▶ _What the exercise asks_: Reproduce the following lines word for word, leaving out the pictures.

Dataset excerpt
>> start
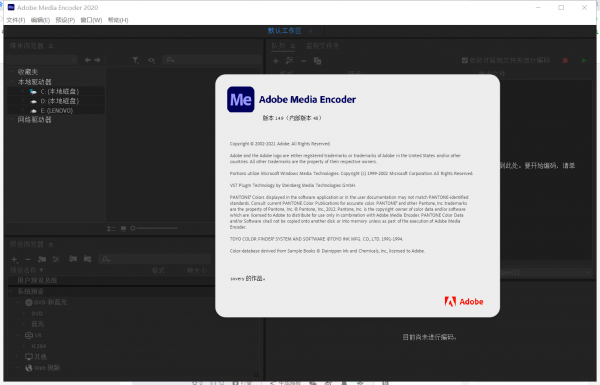The width and height of the screenshot is (600, 385).
Task: Create a new preset with the plus icon
Action: 14,259
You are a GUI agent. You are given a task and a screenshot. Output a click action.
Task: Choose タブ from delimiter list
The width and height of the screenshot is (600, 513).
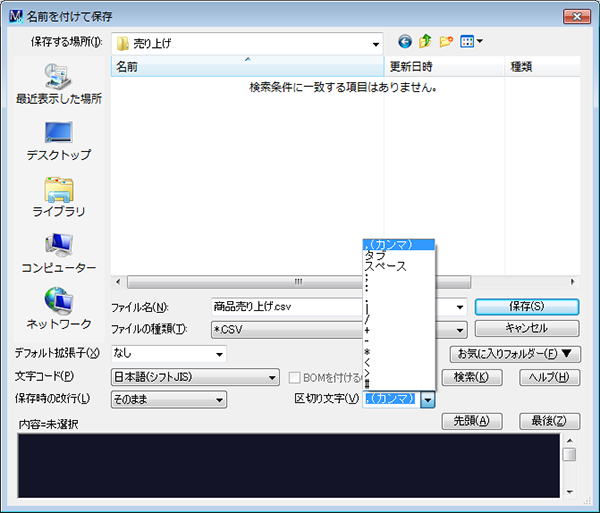(376, 256)
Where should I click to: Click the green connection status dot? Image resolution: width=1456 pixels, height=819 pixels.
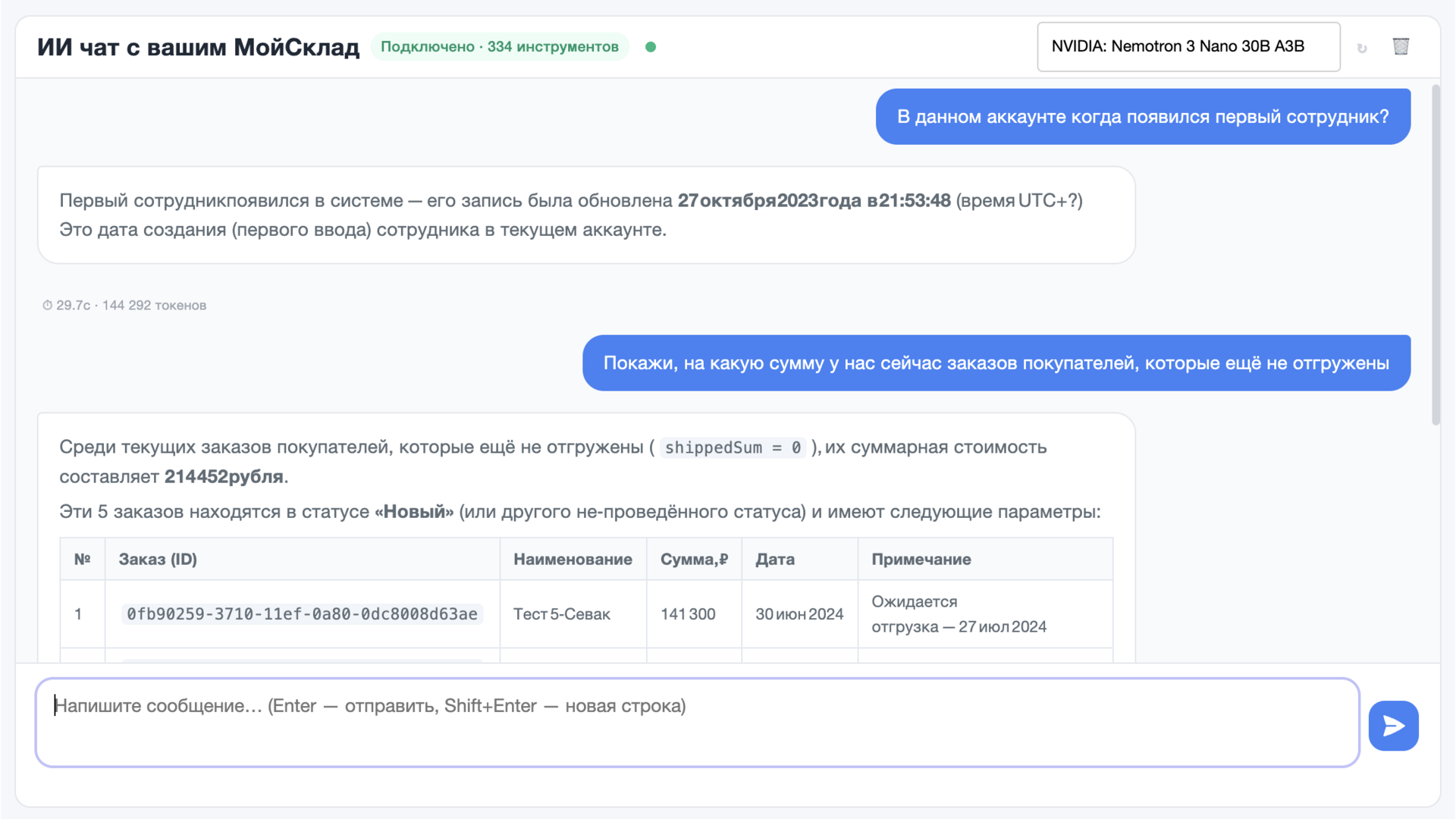[651, 47]
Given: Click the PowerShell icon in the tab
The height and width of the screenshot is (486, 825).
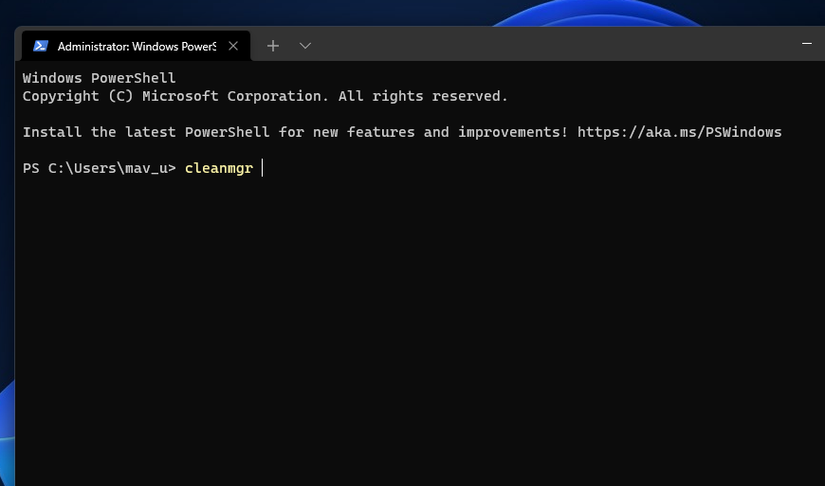Looking at the screenshot, I should pyautogui.click(x=41, y=46).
>> end
▶ _Reply_:
The width and height of the screenshot is (600, 385).
Task: Create a new preset with the plus icon
Action: 14,259
You are a GUI agent. You are given a task and a screenshot. Output a click action.
Task: Choose タブ from delimiter list
The width and height of the screenshot is (600, 513).
(376, 256)
Where should I click to: Click the green connection status dot? Image resolution: width=1456 pixels, height=819 pixels.
[651, 47]
Given: Click the PowerShell icon in the tab
The height and width of the screenshot is (486, 825).
Looking at the screenshot, I should pyautogui.click(x=41, y=46).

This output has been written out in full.